## CONSIGNE
Citez intégralement, sans rien y changer, le passage consacré au conflit des duchés de Schleswig et de Holstein.

## PASSAGE CITÉ
En 1852, cédant à la nécessité de mettre un terme aux conflits qui s’étaient élevés depuis trop longtemps dans le Schleswig et le Holstein incorporés à la Confédération germanique, quoique faisant partie du royaume danois, les grandes Puissances réunies à Londres avaient signé, le 8 mai, un traité par lequel, après avoir obtenu du souverain de ce pays la promesse de réformes intérieures que commandait la justice, elles adoptaient et prenaient sous leur protection le principe de l’intégrité de la monarchie de Danemark, et garantissaient en outre à la maison royale l’ordre de la succession au trône, telle qu’elle l’avait réglée. Malheureusement, quelques années plus tard, le conflit que la diplomatie européenne s’était flattée d’apaiser, renaissait à la suite des récriminations des populations allemandes établies dans les duchés, à qui les réformes réalisées semblaient insuffisantes. La Diète germanique était alors intervenue par les armes pour soutenir leurs prétentions, ne parlant de rien moins que de détacher des Etats danois, contrairement au traité de 1852, les deux provinces qui donnaient lieu au litige et d’en faire un Etat autonome sous le gouvernement du duc d’Augustenbourg, Les troupes fédérales venaient d’y entrer sans rencontrer de résistance, lorsque, se substituant à la Diète malgré ses protestations, l’Autriche et la Prusse s’étaient arrogé le droit, qui n’était que le droit du plus fort, d’avoir seules raison de l’opposition du Danemark. Au mois de janvier 1864, après des combats sanglans, elles occupaient les duchés et, si l’Autriche semblait disposée à s’en remettre pour leur sort aux décisions de la Diète, la Prusse laissait percer le dessein de ne s’en dessaisir ni pour les abandonner au duc d’Augustenbourg, ni pour les restituer au Danemark.

## Données extraites d'une collection

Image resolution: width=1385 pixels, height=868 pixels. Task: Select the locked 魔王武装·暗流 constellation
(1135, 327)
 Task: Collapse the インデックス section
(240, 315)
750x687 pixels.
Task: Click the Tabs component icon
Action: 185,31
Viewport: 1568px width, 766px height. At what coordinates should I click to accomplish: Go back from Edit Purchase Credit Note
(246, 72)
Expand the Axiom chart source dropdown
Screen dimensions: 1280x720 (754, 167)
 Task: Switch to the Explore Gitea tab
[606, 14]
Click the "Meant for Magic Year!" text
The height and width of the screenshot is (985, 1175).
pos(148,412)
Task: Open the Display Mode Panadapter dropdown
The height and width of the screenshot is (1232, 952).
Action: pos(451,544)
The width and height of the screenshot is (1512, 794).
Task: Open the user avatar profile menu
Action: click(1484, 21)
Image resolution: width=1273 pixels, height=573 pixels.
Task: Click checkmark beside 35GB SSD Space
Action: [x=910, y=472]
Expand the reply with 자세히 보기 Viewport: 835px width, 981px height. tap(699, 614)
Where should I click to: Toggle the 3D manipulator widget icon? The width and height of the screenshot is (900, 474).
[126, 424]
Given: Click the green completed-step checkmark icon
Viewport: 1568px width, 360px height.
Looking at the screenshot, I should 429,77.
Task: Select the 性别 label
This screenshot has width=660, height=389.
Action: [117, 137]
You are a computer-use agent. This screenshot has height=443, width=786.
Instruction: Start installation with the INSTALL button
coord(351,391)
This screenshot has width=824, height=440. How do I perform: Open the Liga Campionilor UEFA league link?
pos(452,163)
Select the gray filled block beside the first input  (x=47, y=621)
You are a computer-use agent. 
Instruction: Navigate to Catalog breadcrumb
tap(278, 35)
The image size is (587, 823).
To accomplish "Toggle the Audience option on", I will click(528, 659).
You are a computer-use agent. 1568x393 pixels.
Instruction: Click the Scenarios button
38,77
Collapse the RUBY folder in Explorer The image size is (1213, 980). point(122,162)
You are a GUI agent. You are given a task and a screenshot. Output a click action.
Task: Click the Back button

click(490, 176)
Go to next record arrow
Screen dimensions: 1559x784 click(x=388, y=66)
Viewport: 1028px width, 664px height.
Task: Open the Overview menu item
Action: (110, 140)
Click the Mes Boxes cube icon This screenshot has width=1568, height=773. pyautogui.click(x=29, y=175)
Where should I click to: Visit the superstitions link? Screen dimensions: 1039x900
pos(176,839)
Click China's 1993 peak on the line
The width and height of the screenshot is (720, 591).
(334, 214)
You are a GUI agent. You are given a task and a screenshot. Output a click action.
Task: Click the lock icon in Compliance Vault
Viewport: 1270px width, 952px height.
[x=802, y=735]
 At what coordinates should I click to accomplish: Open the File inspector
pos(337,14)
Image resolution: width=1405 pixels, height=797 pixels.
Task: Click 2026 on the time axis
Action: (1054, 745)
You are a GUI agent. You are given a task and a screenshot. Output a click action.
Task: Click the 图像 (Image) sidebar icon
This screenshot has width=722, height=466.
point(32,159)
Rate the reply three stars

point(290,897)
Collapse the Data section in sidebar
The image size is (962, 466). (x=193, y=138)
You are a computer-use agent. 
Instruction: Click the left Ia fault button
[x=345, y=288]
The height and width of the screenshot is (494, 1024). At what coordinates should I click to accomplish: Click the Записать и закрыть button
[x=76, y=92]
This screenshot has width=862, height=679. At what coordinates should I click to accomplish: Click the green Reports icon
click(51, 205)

## RÉPONSE
En 1852, cédant à la nécessité de mettre un terme aux conflits qui s’étaient élevés depuis trop longtemps dans le Schleswig et le Holstein incorporés à la Confédération germanique, quoique faisant partie du royaume danois, les grandes Puissances réunies à Londres avaient signé, le 8 mai, un traité par lequel, après avoir obtenu du souverain de ce pays la promesse de réformes intérieures que commandait la justice, elles adoptaient et prenaient sous leur protection le principe de l’intégrité de la monarchie de Danemark, et garantissaient en outre à la maison royale l’ordre de la succession au trône, telle qu’elle l’avait réglée. Malheureusement, quelques années plus tard, le conflit que la diplomatie européenne s’était flattée d’apaiser, renaissait à la suite des récriminations des populations allemandes établies dans les duchés, à qui les réformes réalisées semblaient insuffisantes. La Diète germanique était alors intervenue par les armes pour soutenir leurs prétentions, ne parlant de rien moins que de détacher des Etats danois, contrairement au traité de 1852, les deux provinces qui donnaient lieu au litige et d’en faire un Etat autonome sous le gouvernement du duc d’Augustenbourg, Les troupes fédérales venaient d’y entrer sans rencontrer de résistance, lorsque, se substituant à la Diète malgré ses protestations, l’Autriche et la Prusse s’étaient arrogé le droit, qui n’était que le droit du plus fort, d’avoir seules raison de l’opposition du Danemark. Au mois de janvier 1864, après des combats sanglans, elles occupaient les duchés et, si l’Autriche semblait disposée à s’en remettre pour leur sort aux décisions de la Diète, la Prusse laissait percer le dessein de ne s’en dessaisir ni pour les abandonner au duc d’Augustenbourg, ni pour les restituer au Danemark.